WORK TO COMPLETE:
Rewrite the rows below as a numbered list, one line per item, omitting the blank lines.

DATASET ROWS:

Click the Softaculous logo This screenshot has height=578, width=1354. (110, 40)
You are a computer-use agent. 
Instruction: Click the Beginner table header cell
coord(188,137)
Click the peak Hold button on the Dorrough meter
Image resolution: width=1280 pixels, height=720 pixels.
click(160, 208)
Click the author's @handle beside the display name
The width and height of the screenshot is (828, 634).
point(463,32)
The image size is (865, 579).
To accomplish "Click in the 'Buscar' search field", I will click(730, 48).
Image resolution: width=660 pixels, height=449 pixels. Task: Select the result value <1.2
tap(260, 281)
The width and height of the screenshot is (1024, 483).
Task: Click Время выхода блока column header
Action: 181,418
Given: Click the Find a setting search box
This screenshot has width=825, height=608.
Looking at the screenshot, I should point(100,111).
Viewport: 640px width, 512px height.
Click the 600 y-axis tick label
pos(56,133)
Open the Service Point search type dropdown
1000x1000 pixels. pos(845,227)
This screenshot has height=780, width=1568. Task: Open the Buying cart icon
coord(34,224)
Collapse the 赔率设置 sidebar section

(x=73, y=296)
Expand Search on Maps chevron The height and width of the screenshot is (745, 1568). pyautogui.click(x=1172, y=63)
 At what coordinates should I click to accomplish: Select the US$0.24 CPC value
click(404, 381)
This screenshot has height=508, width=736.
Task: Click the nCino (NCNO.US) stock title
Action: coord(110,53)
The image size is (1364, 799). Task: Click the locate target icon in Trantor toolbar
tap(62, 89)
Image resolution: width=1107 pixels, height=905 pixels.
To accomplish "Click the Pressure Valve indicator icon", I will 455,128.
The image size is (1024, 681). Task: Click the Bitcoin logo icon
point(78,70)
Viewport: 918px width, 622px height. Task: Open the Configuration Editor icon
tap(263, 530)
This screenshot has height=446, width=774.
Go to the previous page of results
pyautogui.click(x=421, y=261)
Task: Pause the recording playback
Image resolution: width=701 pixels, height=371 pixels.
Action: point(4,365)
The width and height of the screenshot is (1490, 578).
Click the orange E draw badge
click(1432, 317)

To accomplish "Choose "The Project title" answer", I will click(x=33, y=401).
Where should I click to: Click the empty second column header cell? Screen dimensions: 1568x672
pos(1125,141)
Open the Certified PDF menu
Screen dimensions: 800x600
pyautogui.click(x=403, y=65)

REPLY:
1. Click the Softaculous logo This screenshot has height=578, width=1354. (110, 40)
2. You are a computer-use agent. 
3. Instruction: Click the Beginner table header cell
4. coord(188,137)
5. Click the peak Hold button on the Dorrough meter
6. Image resolution: width=1280 pixels, height=720 pixels.
7. click(160, 208)
8. Click the author's @handle beside the display name
9. The width and height of the screenshot is (828, 634).
10. point(463,32)
11. The image size is (865, 579).
12. To accomplish "Click in the 'Buscar' search field", I will click(730, 48).
13. Image resolution: width=660 pixels, height=449 pixels. Task: Select the result value <1.2
14. tap(260, 281)
15. The width and height of the screenshot is (1024, 483).
16. Task: Click Время выхода блока column header
17. Action: 181,418
18. Given: Click the Find a setting search box
19. This screenshot has width=825, height=608.
20. Looking at the screenshot, I should point(100,111).
21. Viewport: 640px width, 512px height.
22. Click the 600 y-axis tick label
23. pos(56,133)
24. Open the Service Point search type dropdown
25. 1000x1000 pixels. pos(845,227)
26. This screenshot has height=780, width=1568. Task: Open the Buying cart icon
27. coord(34,224)
28. Collapse the 赔率设置 sidebar section
29. (x=73, y=296)
30. Expand Search on Maps chevron The height and width of the screenshot is (745, 1568). pyautogui.click(x=1172, y=63)
31.  At what coordinates should I click to accomplish: Select the US$0.24 CPC value
32. click(404, 381)
33. This screenshot has height=508, width=736.
34. Task: Click the nCino (NCNO.US) stock title
35. Action: coord(110,53)
36. The image size is (1364, 799). Task: Click the locate target icon in Trantor toolbar
37. tap(62, 89)
38. Image resolution: width=1107 pixels, height=905 pixels.
39. To accomplish "Click the Pressure Valve indicator icon", I will 455,128.
40. The image size is (1024, 681). Task: Click the Bitcoin logo icon
41. point(78,70)
42. Viewport: 918px width, 622px height. Task: Open the Configuration Editor icon
43. tap(263, 530)
44. This screenshot has height=446, width=774.
45. Go to the previous page of results
46. pyautogui.click(x=421, y=261)
47. Task: Pause the recording playback
48. Image resolution: width=701 pixels, height=371 pixels.
49. Action: point(4,365)
50. The width and height of the screenshot is (1490, 578).
51. Click the orange E draw badge
52. click(1432, 317)
53. To accomplish "Choose "The Project title" answer", I will click(x=33, y=401).
54. Where should I click to: Click the empty second column header cell? Screen dimensions: 1568x672
55. pos(1125,141)
56. Open the Certified PDF menu
57. Screen dimensions: 800x600
58. pyautogui.click(x=403, y=65)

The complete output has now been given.